We welcome feedback and contributions! Email us or open an issue or pull request.
We use ruff
for linting and formatting.
Install pre-commit hooks for automatic checks before committing:
pre-commit install
# Run the test suite
uv run python -m pytest
# Run with coverage
uv run python -m pytest --cov=_core
This project is licensed under the MIT License. See the LICENSE file for details.

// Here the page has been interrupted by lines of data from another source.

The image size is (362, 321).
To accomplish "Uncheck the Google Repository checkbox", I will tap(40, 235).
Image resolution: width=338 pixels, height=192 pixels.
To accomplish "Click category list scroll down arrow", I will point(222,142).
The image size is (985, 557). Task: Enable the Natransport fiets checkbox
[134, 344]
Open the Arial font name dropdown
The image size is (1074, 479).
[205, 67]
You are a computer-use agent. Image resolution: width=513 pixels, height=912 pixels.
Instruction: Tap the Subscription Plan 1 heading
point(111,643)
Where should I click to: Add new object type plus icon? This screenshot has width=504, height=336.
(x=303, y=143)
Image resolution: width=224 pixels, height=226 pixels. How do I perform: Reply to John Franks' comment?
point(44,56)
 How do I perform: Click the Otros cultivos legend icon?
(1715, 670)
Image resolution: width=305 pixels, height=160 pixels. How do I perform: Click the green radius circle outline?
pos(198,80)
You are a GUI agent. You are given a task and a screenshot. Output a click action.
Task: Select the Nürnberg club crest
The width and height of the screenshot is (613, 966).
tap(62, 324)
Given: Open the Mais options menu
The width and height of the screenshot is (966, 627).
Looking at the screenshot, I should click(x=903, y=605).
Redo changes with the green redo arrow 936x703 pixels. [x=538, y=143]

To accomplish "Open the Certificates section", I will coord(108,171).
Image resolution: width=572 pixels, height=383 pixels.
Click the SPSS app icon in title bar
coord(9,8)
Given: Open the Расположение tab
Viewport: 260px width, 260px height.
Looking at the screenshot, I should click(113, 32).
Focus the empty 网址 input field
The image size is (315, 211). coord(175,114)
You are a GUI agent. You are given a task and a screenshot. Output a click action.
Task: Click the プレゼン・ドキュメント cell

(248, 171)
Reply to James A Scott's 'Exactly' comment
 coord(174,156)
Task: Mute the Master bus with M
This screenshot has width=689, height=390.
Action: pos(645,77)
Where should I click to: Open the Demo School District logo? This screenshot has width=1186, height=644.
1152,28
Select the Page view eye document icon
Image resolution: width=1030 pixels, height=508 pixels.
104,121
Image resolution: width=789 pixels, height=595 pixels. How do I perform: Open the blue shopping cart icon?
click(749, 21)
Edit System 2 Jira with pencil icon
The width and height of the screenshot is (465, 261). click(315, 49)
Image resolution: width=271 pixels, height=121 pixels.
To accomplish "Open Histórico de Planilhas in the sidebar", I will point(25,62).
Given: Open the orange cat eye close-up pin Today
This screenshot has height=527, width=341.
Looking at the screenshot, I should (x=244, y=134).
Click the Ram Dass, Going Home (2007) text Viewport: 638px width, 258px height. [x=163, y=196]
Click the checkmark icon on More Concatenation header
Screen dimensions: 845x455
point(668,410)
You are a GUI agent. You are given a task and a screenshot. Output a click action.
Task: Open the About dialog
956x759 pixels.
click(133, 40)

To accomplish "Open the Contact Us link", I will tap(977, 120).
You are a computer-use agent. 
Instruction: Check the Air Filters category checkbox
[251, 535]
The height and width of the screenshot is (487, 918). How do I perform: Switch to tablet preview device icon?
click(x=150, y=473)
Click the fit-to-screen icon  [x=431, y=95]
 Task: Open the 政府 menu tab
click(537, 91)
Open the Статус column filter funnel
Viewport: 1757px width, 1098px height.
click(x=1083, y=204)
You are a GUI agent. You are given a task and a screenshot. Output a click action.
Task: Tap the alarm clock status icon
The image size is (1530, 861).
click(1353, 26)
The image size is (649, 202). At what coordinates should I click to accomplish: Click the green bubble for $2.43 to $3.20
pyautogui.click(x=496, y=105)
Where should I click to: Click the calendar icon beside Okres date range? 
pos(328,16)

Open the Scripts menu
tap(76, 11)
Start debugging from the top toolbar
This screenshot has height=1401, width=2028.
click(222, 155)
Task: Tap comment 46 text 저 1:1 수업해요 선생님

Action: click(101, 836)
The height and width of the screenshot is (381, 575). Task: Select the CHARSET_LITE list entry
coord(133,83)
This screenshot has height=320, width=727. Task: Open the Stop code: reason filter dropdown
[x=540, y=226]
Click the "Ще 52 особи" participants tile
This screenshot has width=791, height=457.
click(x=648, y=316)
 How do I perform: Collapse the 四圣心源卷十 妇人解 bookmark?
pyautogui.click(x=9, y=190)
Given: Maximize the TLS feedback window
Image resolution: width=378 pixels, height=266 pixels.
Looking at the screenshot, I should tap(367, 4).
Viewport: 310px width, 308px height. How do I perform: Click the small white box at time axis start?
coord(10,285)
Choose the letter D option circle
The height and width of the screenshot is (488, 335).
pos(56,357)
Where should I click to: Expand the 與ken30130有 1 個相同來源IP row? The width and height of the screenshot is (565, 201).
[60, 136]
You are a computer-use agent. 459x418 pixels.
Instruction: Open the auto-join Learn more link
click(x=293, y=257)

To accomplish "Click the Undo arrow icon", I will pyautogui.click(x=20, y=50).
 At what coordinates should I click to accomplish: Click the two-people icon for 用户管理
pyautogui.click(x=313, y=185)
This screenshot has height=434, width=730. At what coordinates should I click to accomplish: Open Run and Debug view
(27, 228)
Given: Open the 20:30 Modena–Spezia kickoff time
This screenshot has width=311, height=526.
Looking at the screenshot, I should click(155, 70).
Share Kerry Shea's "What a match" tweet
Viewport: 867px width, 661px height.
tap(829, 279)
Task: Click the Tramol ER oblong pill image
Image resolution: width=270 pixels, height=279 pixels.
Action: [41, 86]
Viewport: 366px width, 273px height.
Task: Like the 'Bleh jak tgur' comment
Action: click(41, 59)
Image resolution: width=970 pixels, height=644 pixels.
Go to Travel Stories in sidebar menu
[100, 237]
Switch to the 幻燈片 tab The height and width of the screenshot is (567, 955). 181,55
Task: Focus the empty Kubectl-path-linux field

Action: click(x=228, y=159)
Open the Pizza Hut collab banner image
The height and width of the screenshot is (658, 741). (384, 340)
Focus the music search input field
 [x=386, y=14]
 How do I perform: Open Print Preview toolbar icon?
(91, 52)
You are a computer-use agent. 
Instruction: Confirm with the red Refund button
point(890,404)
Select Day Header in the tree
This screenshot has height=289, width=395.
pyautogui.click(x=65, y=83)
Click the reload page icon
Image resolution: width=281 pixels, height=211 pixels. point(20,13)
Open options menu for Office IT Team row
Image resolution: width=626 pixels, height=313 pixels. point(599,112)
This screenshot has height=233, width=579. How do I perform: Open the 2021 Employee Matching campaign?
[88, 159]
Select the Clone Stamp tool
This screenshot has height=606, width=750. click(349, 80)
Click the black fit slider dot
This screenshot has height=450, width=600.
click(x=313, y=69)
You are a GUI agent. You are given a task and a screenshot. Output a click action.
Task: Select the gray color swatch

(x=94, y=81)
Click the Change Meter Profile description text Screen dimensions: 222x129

This software incorporates AI models and has been developed according to and with the intent to be used under Swiss law. Please be aware that the EU Artificial Intelligence Act (EU AI Act) may, under certain circumstances, be applicable to your use of the software. You are solely responsible for ensuring that your use of the software as well as the underlying AI models complies with all applicable local, national and international laws and regulations. By using this software, you acknowledge and agree (a) that it is your responsibility to assess which laws and regulations, in particular regarding the use of AI technologies, are applicable to your intended use and to comply therewith, and (b) that you will hold us harmless from any action, claims, liability or loss in respect of your use of the software.